Vingt-neuvième album de la série ! Les scénaristes Jean-Luc Fromental et José-Louis Bocquet, dont c’est le premier opus, et le dessinateur Antoine Aubin, dont c’est le retour, racontent dans Casemate 163 (en vente) comment ils ont transformé Mortimer en un monstre prêt à tuer, et Blake, en tenue excentrique, démêlant une affaire bien tordue dans le Berlin séparé en deux par le Mur de la honte. Berlin qui se prépare à accueillir le président Kennedy.

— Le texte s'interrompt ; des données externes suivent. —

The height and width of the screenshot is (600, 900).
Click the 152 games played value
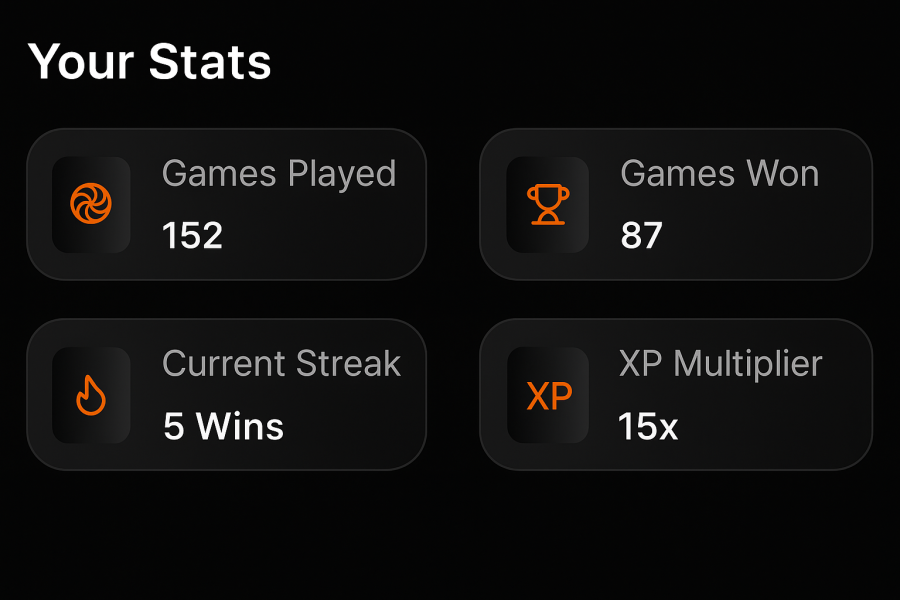192,236
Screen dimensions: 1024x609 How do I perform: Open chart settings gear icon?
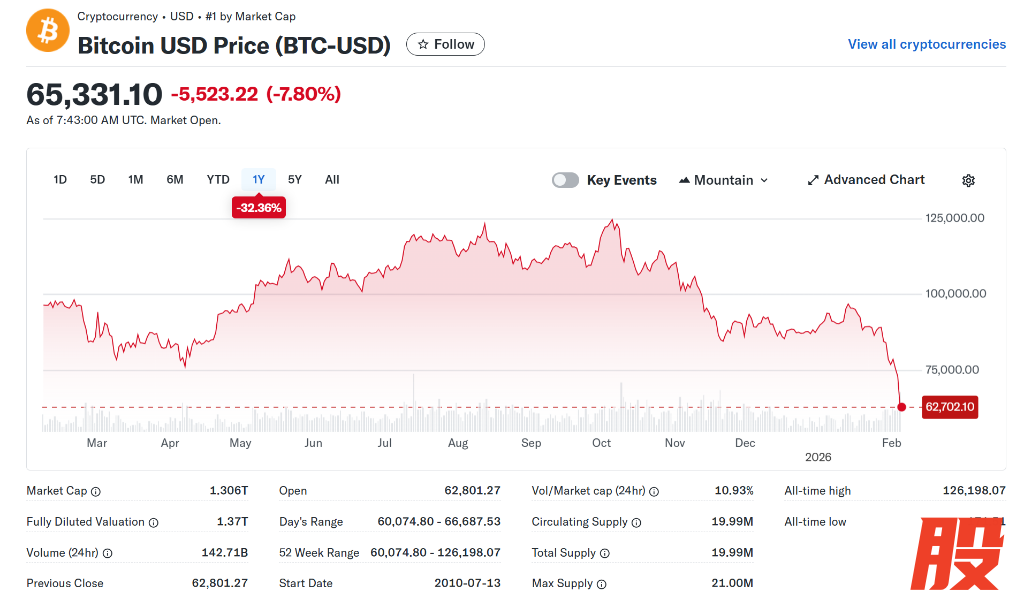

Il leur restait à revenir sur leurs conditions de travail. Sept ans de réflexion…
Comment avez-vous travaillé sur cet album ?
Jean-Luc Fromental : De la première idée à la livraison du scénario, il s’est écoulé moins de dix-huit mois. On élabore le récit en discutant, puis José-Louis écrit un premier jet qu’on se renvoie mutuellement jusqu’à en être satisfaits. Une méthode très naturelle, avec un plan narratif préétabli assez précis. Quand l’un émet une objection, l’autre l’écoute et propose une solution de compromis qui puisse plaire aux deux. Jamais eu le moindre désaccord ni querelle d’ego. On se connaît depuis trop longtemps pour cela.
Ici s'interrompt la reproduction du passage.